Instructions for the task: Copy the records word for word, from the line with "1524x2154 pixels. How" up to and including the line with "pyautogui.click(x=1376, y=137)".
↓↓↓
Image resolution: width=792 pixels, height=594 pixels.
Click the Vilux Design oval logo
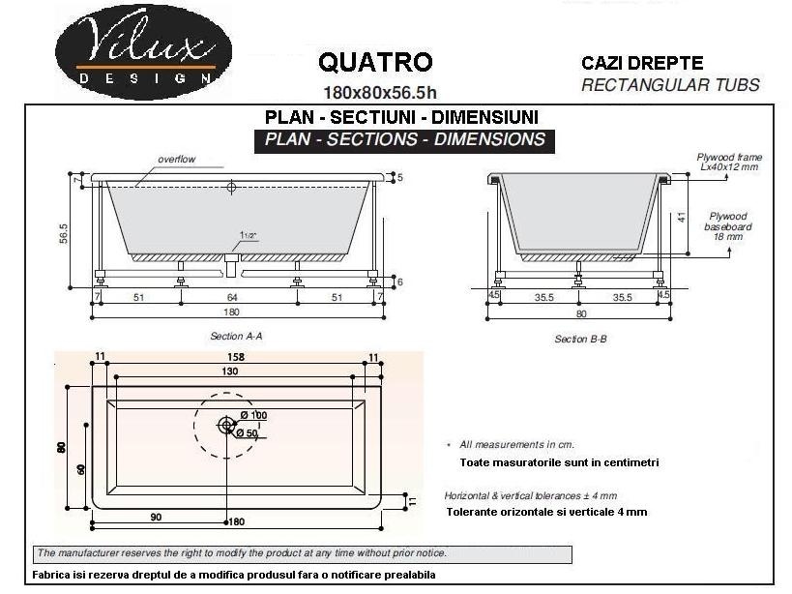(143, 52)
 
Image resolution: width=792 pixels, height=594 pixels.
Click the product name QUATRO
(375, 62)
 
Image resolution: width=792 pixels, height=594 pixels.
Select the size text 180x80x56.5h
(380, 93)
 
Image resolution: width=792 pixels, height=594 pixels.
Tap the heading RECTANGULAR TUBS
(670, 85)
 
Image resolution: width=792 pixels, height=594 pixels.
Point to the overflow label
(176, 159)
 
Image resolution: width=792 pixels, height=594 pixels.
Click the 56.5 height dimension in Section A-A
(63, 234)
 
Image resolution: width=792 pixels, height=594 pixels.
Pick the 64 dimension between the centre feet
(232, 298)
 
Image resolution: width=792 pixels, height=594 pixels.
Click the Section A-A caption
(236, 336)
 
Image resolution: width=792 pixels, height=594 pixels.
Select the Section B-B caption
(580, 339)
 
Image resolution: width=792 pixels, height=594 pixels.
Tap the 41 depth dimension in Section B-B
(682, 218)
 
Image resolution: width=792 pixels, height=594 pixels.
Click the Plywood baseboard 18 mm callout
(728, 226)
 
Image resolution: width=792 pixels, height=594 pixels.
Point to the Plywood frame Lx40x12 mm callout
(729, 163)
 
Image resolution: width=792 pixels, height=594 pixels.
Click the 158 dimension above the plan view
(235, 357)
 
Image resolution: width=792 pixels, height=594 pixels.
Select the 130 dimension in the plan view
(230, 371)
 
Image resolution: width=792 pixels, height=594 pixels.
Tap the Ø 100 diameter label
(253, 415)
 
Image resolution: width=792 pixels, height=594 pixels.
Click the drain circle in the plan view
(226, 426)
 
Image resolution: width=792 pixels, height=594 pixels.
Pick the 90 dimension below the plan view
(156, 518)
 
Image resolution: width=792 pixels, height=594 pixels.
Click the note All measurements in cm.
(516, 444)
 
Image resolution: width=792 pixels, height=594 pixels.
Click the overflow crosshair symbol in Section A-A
↑↑↑
↓↓↓
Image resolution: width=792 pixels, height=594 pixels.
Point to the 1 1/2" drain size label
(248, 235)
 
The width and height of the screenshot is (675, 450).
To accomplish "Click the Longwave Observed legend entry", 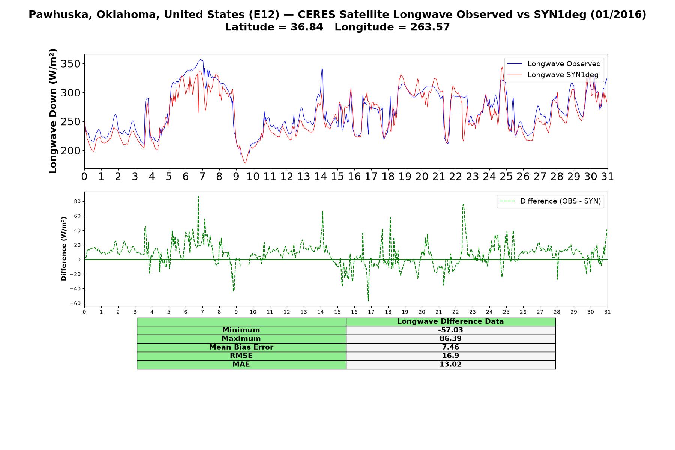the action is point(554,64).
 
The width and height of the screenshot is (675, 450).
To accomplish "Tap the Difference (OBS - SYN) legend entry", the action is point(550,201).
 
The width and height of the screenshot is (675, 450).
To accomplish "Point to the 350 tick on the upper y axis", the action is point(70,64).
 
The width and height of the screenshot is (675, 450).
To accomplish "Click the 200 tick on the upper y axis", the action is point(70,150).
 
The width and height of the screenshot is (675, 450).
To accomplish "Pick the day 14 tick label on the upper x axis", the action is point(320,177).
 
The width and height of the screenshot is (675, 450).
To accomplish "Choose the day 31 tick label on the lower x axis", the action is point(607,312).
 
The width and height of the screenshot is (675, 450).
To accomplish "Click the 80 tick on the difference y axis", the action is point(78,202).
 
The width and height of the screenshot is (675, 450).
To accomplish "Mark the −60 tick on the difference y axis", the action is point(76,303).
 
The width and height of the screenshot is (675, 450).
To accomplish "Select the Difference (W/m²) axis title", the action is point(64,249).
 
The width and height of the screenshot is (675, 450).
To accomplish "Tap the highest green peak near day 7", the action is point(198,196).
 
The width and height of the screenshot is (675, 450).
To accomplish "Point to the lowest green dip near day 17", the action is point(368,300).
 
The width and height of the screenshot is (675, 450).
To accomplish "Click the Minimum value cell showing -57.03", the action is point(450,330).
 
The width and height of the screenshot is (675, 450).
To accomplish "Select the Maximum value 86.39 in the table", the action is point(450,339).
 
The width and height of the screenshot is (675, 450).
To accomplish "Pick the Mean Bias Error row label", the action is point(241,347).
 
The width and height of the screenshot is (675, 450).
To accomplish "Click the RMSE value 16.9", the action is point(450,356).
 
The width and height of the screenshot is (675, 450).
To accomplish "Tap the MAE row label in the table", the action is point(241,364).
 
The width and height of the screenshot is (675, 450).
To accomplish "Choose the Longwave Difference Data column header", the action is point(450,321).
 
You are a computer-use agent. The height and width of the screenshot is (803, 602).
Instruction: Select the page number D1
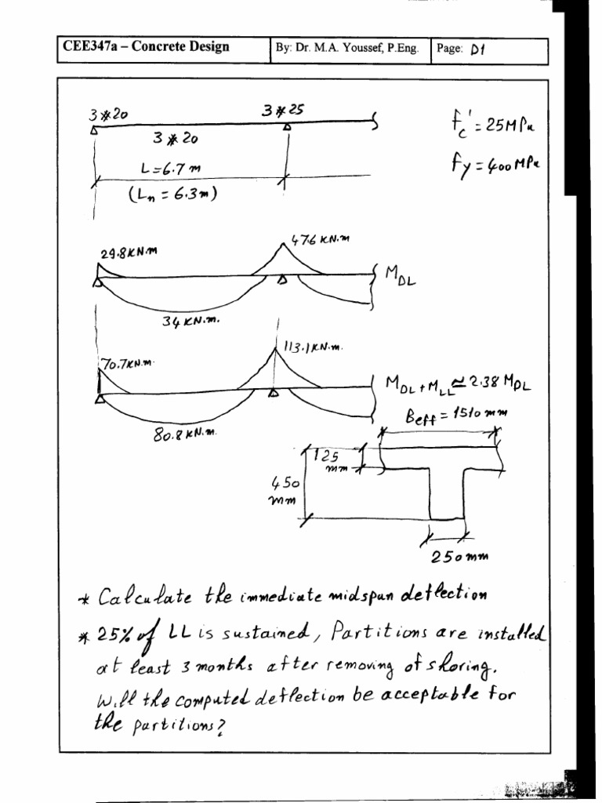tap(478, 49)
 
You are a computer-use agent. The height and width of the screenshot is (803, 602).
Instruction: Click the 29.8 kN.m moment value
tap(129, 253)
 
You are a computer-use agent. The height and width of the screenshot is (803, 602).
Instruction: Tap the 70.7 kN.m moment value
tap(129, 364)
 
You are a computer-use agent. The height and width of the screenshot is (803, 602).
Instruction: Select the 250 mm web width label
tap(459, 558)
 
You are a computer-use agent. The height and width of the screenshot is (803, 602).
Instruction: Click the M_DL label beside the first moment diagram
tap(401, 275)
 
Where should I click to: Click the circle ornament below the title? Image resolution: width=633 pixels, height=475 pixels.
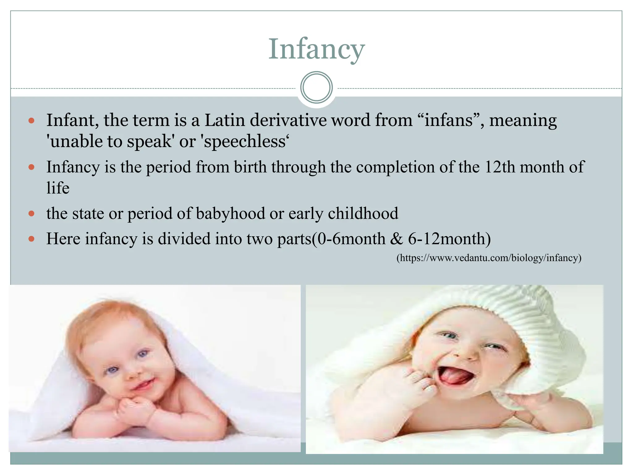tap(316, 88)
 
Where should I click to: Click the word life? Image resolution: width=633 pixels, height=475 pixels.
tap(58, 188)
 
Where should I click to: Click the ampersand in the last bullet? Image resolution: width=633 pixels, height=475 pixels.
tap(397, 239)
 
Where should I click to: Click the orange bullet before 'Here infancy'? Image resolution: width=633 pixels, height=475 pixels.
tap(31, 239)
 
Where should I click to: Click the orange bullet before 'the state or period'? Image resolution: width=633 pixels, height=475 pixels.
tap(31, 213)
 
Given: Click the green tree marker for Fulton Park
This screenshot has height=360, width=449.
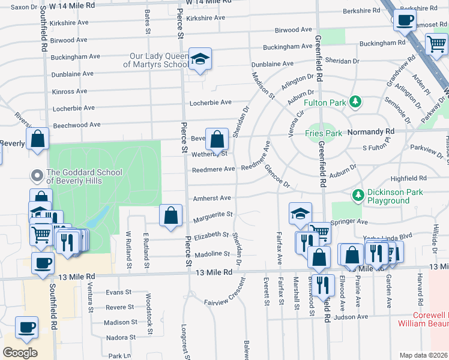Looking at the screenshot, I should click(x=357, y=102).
↑↑↑
↓↓↓
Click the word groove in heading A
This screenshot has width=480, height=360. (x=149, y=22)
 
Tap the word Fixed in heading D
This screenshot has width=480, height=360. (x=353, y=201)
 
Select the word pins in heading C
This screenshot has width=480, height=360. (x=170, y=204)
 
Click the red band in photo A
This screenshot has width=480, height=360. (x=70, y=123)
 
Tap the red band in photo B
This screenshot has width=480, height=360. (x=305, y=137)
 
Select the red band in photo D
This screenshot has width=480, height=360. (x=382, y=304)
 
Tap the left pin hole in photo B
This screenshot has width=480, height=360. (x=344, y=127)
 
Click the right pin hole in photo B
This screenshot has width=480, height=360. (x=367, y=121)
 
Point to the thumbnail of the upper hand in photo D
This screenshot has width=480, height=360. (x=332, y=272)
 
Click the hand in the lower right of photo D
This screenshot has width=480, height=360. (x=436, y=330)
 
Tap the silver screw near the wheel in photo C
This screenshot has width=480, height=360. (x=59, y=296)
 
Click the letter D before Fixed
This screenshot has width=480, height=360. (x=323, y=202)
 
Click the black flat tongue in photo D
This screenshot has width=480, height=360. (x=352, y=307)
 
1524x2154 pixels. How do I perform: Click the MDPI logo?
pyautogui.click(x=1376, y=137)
↑↑↑
Finished exercise:
1524x2154 pixels. How do I perform: Click the MDPI logo?
pyautogui.click(x=1376, y=137)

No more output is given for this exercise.